I GAS SERRA

I gas serra (GHG) in agricoltura sono prevalemtemente costituiti da anidride carbonica CO2, metano CH4 e protossido d’azoto NO2.  La loro attività si misura in equivalenti di CO2: fatta 1 l’attività dell’anidride carbonica, 25 è quella del metano e ben 298 quella del protossido d’azoto. In Italia l’emissione dei GHG da parte del settore agricolo è circa 7% del totale (mediamente 10% in tutta la EU) rispetto al settore energetico (oltre 83%) , 6% a quello industriale e 4% al settore dei rifiuti. La minor percentuale italiana è legata alla minore superficie ad uso agricolo rispetto ai grandi produttori europei. La decrescita dei GHG (-16% dal 1990 al 2015) è dovuto alla diminuita disponibilità di suolo agricolo, al minor numero di animali allevati (la zootecnia contribuisce per il 50% dei gas serra agricoli) e alla diminuzione dei concimi azotati.

Nel 2015 il metano costituisce il 61,6% delle emissioni, il prptossido d’azoto il 37% e l’anidride carbonica il 1.4% in termini di CO2 equivalenti e sono diminuite rispettivamente del 13.5, 19.9 e 6% dal 1990. Tuttavia il metano contribuisce per il 42% al totale delle emissioni nazionali e il protossido d’azoto è addirittura la prima fonte delle emissioni italiane con il 68.8%.  Nell’ambito agricolo il 45,9 % deriva dalle fermentazione enteriche e il 29.9 dalla coltivazione dei terreni (Italian Greenhouse Gas Inventory 2017 – Ispra).

Dati di puntamento su pagine e schermate
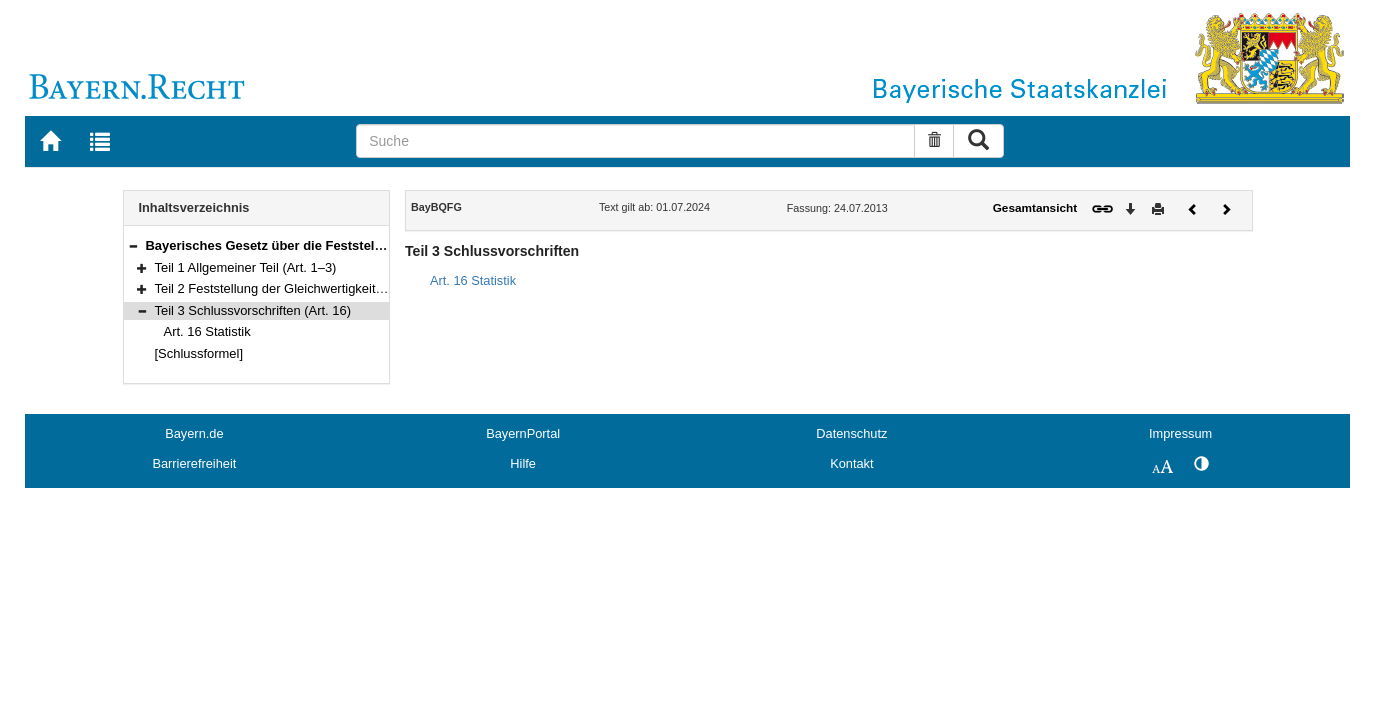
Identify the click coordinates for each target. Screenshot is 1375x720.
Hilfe (523, 463)
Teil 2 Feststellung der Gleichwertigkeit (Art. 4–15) (298, 288)
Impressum (1180, 433)
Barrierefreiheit (194, 463)
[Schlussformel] (199, 353)
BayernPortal (523, 433)
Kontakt (851, 463)
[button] (133, 245)
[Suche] (635, 141)
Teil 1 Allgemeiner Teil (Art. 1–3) (246, 267)
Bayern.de (194, 433)
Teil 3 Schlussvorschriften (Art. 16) (253, 310)
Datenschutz (851, 433)
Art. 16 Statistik (207, 331)
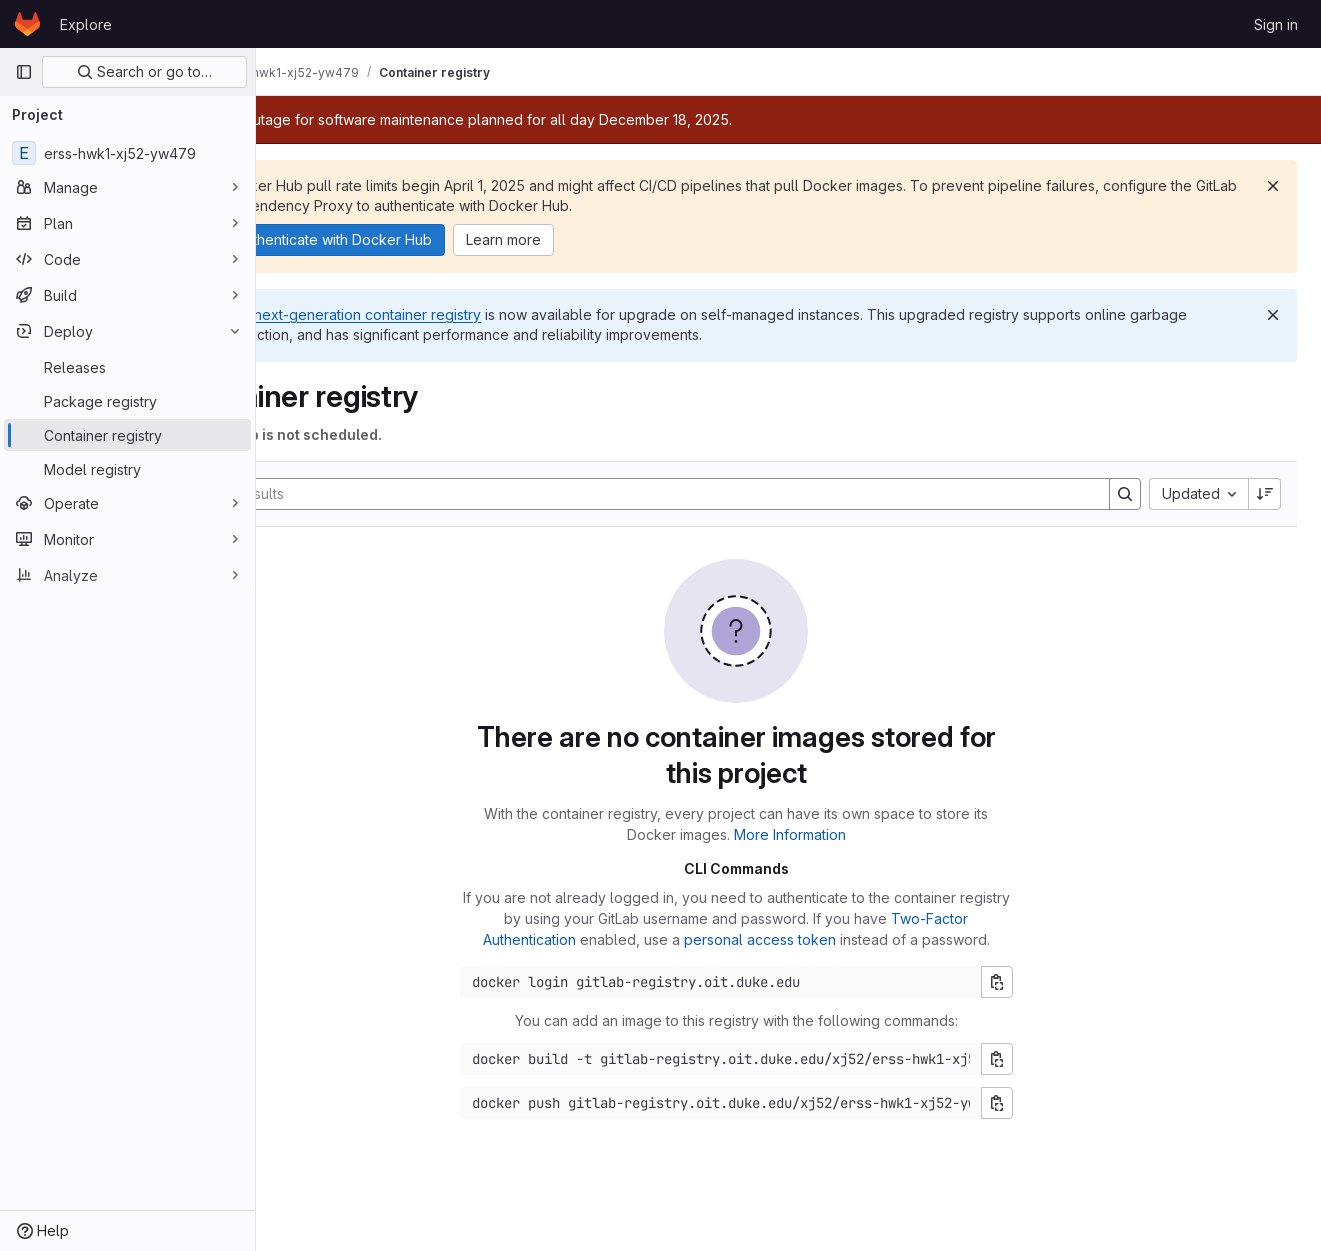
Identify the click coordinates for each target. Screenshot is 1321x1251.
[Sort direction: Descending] (1265, 494)
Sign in (1276, 24)
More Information (842, 834)
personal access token (812, 939)
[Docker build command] (773, 1059)
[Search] (693, 494)
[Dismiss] (1273, 186)
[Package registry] (127, 401)
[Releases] (127, 367)
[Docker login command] (773, 982)
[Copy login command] (1049, 982)
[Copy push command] (1049, 1103)
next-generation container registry (472, 314)
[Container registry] (127, 435)
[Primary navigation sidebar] (24, 72)
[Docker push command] (773, 1103)
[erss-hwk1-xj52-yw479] (127, 153)
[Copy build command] (1049, 1059)
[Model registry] (127, 469)
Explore (86, 24)
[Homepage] (27, 24)
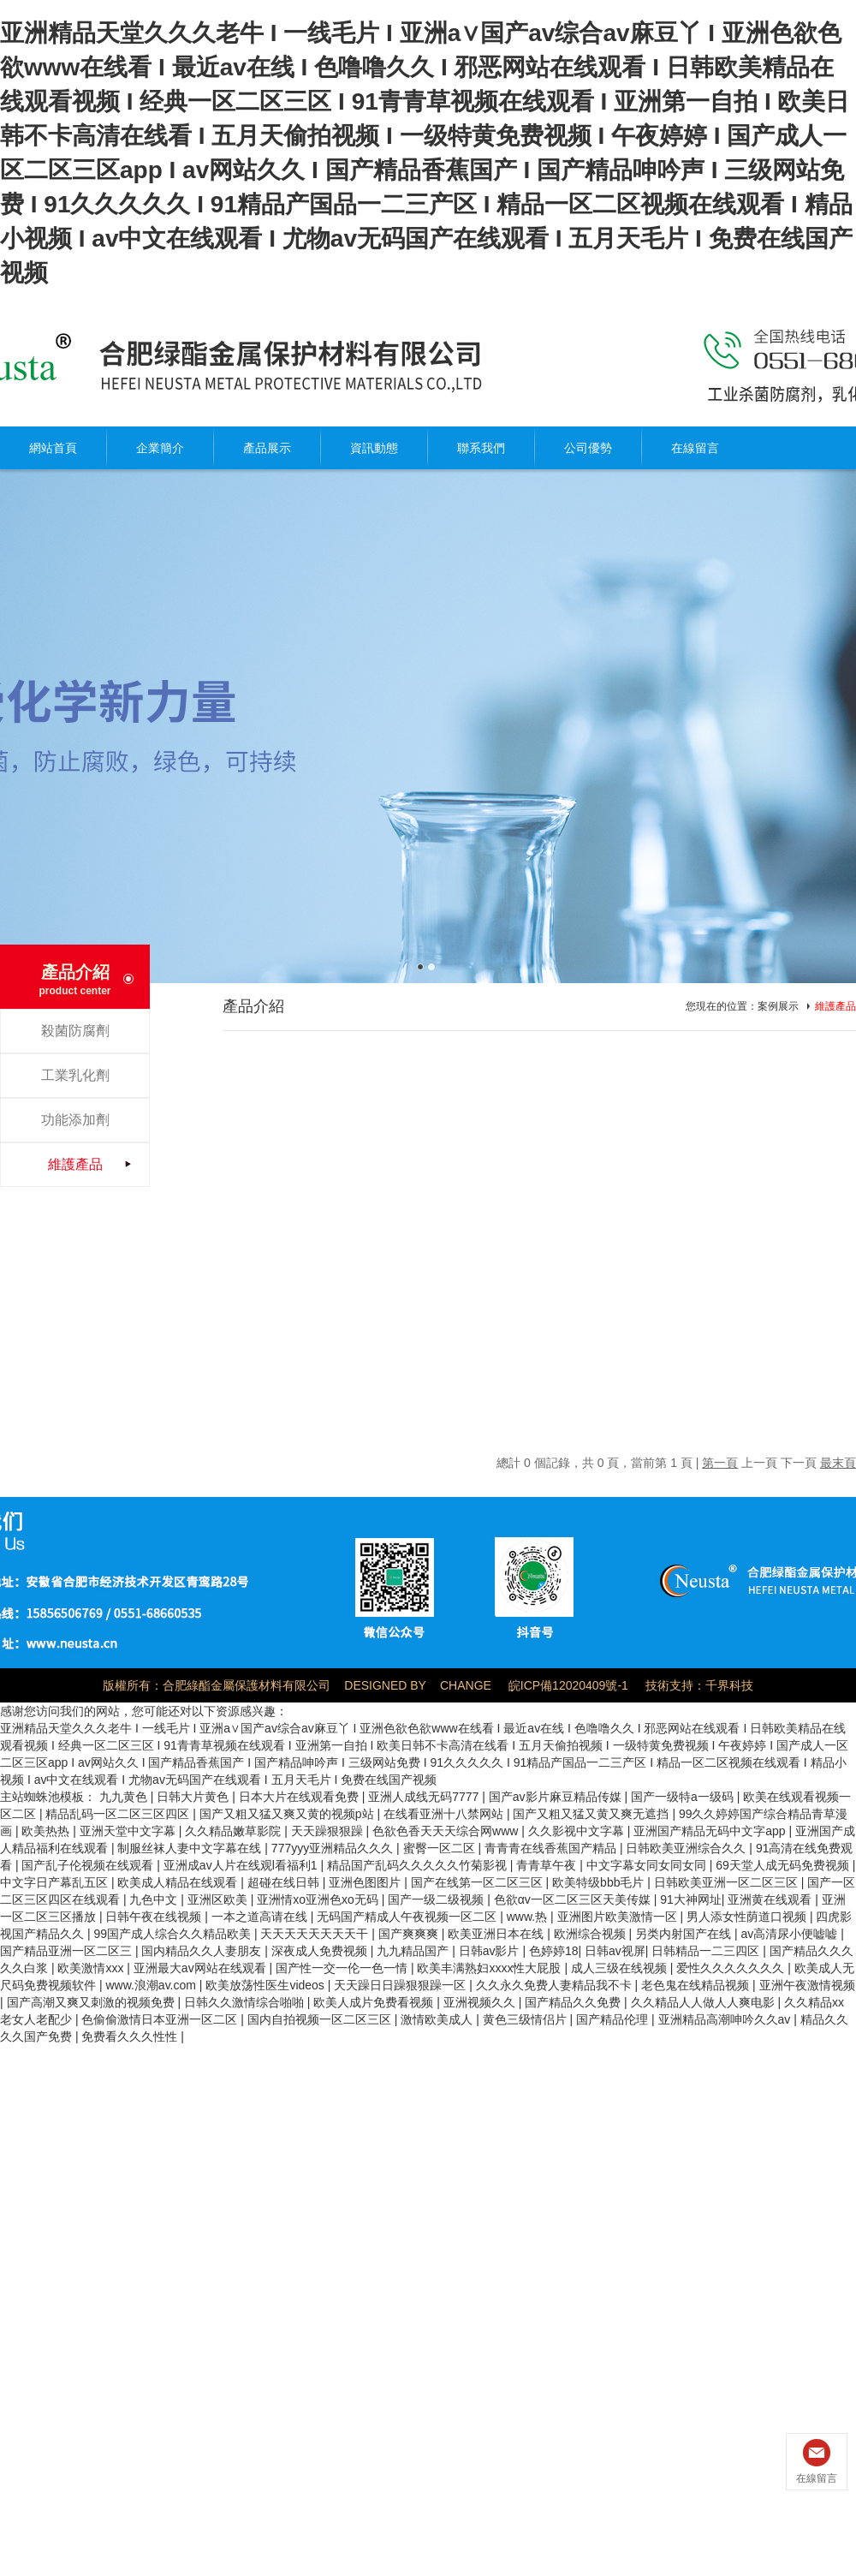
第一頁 (720, 1463)
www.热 (528, 1916)
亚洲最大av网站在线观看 (202, 1968)
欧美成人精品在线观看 (179, 1882)
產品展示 (267, 448)
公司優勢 (588, 448)
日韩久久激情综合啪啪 (245, 2002)
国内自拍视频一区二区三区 (321, 2019)
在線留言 (695, 448)
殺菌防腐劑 (75, 1030)
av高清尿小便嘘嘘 (791, 1934)
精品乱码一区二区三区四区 (119, 1814)
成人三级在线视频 (620, 1968)
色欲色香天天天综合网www (446, 1831)
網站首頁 (53, 448)
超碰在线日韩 (285, 1882)
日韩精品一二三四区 (707, 1951)
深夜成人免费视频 (321, 1951)
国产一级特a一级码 (684, 1797)
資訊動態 (374, 448)
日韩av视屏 (615, 1951)
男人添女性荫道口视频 (748, 1916)
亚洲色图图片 (366, 1882)
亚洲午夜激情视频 (807, 1985)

● **Problema scritto**
Puoi riscrivere il tratto del testo sui gas serra da "Nel 2015 il" fino a "2017 – Ispra).", rinominando "metano" in "CH4"?

● **Risposta al problema**
Nel 2015 il CH4 costituisce il 61,6% delle emissioni, il prptossido d’azoto il 37% e l’anidride carbonica il 1.4% in termini di CO2 equivalenti e sono diminuite rispettivamente del 13.5, 19.9 e 6% dal 1990. Tuttavia il CH4 contribuisce per il 42% al totale delle emissioni nazionali e il protossido d’azoto è addirittura la prima fonte delle emissioni italiane con il 68.8%.  Nell’ambito agricolo il 45,9 % deriva dalle fermentazione enteriche e il 29.9 dalla coltivazione dei terreni (Italian Greenhouse Gas Inventory 2017 – Ispra).